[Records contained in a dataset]
===

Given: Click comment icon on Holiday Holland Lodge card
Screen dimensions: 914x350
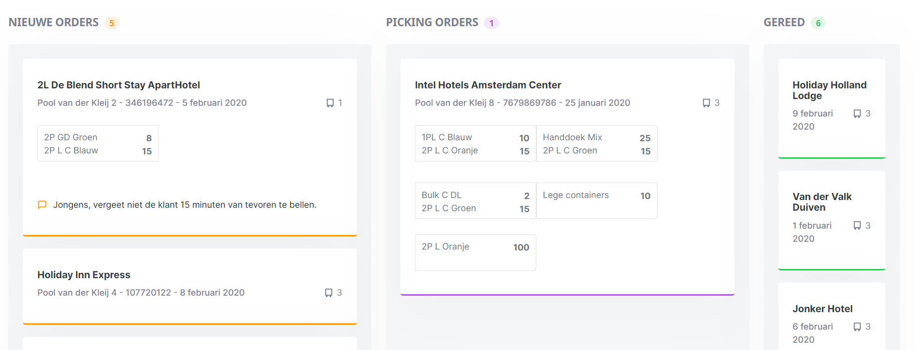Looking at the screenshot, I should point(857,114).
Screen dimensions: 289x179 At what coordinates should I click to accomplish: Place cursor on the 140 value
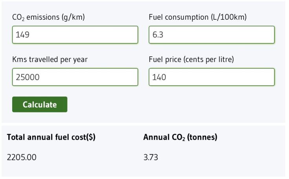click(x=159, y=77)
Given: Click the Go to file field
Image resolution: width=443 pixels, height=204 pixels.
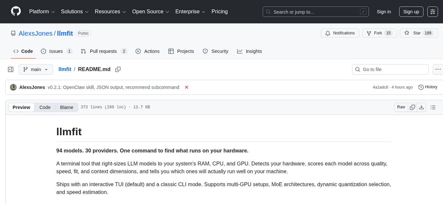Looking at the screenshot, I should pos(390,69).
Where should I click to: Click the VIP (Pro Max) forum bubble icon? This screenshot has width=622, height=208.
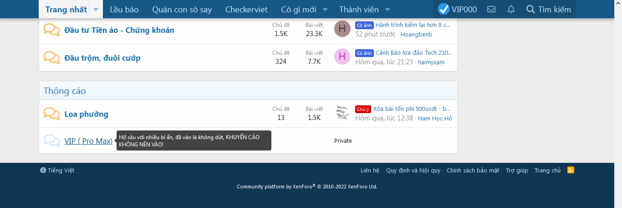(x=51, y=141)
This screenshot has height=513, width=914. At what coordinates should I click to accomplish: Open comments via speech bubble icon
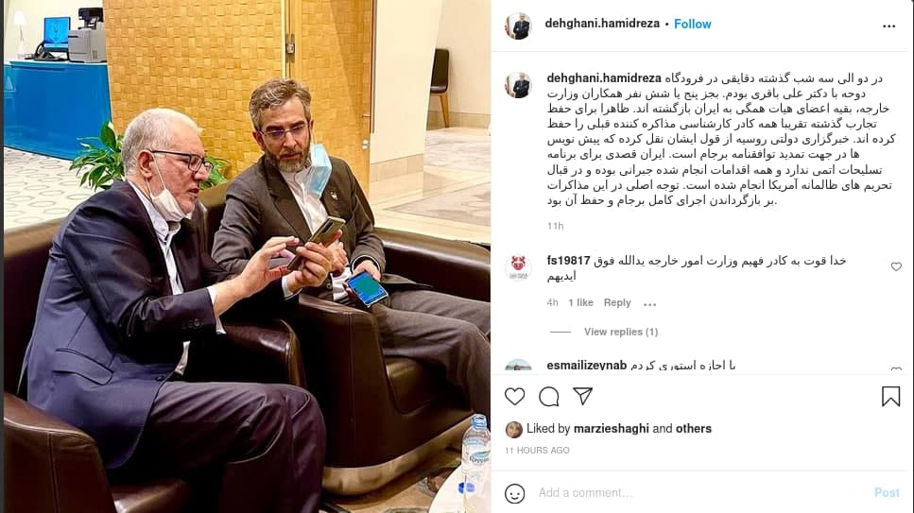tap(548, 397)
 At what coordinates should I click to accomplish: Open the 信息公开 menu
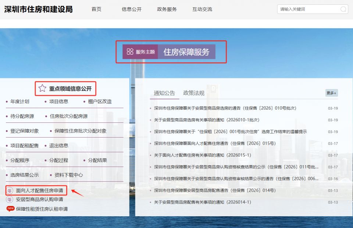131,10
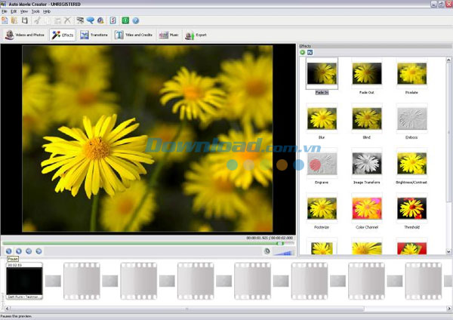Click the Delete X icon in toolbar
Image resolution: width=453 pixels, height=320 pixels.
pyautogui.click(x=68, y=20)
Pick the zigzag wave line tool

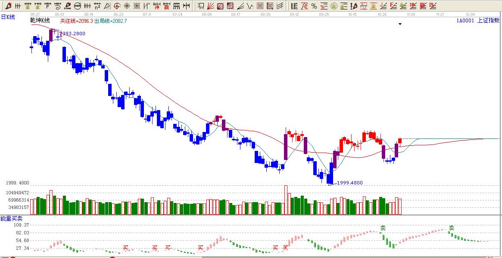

===

**Problem to solve:** Every line from the line containing "At what coordinates should I click to accomplish: Open the" through the last line above is to be printed exactly. Pictures are not copied.

**Response to this task:**
 At what coordinates should I click to accomplish: Open the 信息公开 menu
131,10
Click the Delete X icon in toolbar
Image resolution: width=453 pixels, height=320 pixels.
pyautogui.click(x=68, y=20)
Pick the zigzag wave line tool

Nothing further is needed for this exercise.